The two-argument form returns True or False (1 or 0) to indicate whether the process holds a specific privilege. For example:

$SYSTEM.Security.Check("%DB_Samples", "WRITE")

returns 1 if the process holds the Write permission on the %DB_Samples resource.

You can also call the function with a list of permissions, such as:

$SYSTEM.Security.Check("%DB_Samples", "WRITE,READ")

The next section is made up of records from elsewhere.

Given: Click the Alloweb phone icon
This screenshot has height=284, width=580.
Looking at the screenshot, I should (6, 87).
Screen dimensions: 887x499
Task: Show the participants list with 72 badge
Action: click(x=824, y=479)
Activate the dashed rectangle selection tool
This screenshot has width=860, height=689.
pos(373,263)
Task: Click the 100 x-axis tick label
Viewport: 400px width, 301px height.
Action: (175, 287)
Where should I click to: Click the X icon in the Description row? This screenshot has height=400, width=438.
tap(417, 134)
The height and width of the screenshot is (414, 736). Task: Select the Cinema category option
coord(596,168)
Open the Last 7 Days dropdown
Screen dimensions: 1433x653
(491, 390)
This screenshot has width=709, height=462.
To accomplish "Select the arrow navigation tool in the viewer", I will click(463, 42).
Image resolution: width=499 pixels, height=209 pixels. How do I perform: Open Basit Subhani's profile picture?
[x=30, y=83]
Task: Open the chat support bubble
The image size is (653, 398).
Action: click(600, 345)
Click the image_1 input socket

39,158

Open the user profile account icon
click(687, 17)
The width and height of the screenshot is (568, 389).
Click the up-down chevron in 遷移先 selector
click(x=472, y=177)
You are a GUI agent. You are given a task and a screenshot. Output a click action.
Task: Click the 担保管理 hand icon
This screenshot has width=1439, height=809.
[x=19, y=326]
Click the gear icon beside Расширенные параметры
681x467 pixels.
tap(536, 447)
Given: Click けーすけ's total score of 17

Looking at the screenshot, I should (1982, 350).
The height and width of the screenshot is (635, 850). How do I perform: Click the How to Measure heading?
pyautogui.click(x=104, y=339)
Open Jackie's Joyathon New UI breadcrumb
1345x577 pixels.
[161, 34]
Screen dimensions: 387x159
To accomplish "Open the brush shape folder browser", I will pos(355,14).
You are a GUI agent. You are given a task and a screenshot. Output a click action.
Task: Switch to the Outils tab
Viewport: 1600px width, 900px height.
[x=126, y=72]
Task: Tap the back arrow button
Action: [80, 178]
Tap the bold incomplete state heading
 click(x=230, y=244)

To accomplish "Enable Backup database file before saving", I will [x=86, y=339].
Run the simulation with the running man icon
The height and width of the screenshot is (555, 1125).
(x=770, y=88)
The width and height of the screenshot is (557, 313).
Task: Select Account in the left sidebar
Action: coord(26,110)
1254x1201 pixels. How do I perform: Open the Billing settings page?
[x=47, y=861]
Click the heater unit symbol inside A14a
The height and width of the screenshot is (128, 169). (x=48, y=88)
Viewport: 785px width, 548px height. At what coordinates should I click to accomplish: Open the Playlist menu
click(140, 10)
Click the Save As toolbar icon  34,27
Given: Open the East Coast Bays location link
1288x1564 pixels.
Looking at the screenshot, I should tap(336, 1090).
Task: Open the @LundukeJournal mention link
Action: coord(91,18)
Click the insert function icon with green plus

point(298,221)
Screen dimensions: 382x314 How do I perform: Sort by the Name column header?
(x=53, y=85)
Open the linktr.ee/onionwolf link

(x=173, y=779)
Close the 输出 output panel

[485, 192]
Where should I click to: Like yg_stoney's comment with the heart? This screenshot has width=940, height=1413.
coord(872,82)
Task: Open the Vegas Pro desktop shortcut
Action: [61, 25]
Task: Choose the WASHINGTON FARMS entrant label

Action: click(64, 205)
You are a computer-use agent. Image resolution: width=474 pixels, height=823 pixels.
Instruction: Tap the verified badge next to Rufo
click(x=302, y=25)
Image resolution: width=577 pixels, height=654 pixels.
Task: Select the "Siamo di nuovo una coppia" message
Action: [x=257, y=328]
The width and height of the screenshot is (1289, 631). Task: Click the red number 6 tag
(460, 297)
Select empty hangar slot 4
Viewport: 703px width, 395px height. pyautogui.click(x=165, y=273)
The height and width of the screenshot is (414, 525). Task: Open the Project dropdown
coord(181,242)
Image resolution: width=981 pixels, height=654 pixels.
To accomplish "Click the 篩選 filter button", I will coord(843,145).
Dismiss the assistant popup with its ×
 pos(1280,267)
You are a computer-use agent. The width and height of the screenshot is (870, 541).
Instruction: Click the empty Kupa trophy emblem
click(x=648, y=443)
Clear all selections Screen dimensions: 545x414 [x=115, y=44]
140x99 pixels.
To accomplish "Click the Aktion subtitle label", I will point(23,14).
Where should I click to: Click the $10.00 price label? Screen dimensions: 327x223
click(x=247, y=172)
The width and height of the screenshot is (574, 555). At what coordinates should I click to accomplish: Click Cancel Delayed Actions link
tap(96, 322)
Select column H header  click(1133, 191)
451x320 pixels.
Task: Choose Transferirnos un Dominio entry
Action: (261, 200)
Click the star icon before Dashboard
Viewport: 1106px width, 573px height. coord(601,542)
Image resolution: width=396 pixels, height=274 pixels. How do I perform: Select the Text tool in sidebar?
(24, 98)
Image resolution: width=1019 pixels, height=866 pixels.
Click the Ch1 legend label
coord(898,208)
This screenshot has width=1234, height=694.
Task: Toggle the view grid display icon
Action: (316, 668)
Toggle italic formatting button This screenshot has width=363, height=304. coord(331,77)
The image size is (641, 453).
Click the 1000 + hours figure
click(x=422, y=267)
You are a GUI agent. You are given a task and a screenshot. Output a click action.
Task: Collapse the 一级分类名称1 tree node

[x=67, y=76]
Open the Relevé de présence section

It returns 1 if the process holds all of the requested permissions and 0 otherwise. You can also simply use the first letter of the privileges to be checked:

$SYSTEM.Security.Check("%DB_Samples", "W,R")

The method has the following general behaviors:

  • The method always returns 1 for a public resource privilege, whether or not the process explicitly holds that privilege.

  • Permission names are not case-sensitive.

  • Permission names can be fully spelled out, as in the example above, or abbreviated by their first character. Also, permission names are not case-sensitive. Thus, “WRITE,READ”, “W,R”, and “R,Write” are equivalent.

When Changes in Privileges Take Effect

Caché maintains a persistent database of the security settings. When Caché starts, it extracts this information and places it into a segment of shared memory that allows quick access to the consolidated settings. While a process is executing, it maintains its own per-process cache of the privileges it has been granted. This is updated as new privileges are needed (and authorized).